→ PROBLEM DESCRIPTION
Would you please return the data below verbatim, without its pictures?

(Collection entries)
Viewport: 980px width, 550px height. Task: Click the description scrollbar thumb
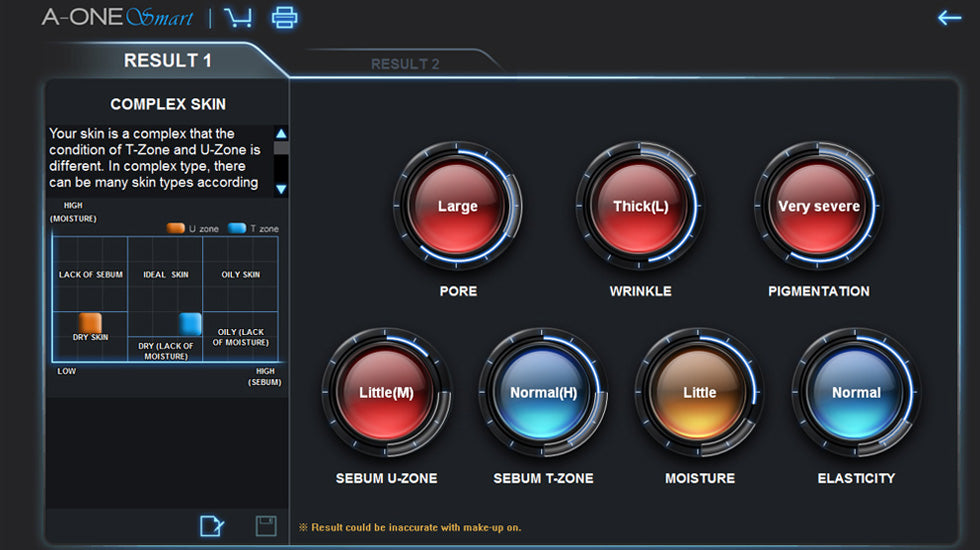(281, 148)
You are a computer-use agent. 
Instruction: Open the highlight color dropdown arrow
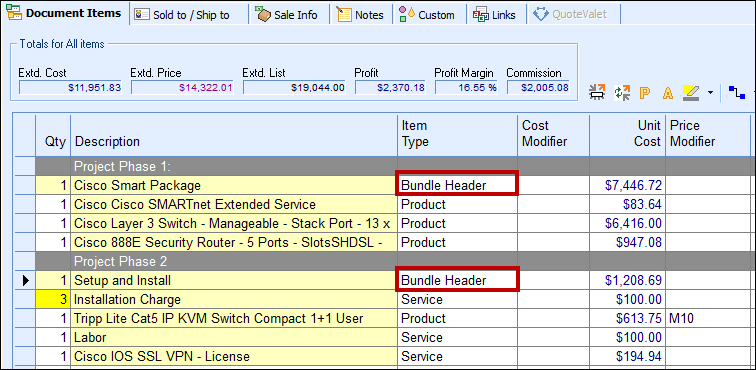[x=710, y=93]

→ EXERCISE OUTPUT
Viewport: 980px width, 550px height. Task: Click the description scrollbar thumb
(281, 148)
You are a computer-use agent. 
Instruction: Open the highlight color dropdown arrow
[x=710, y=93]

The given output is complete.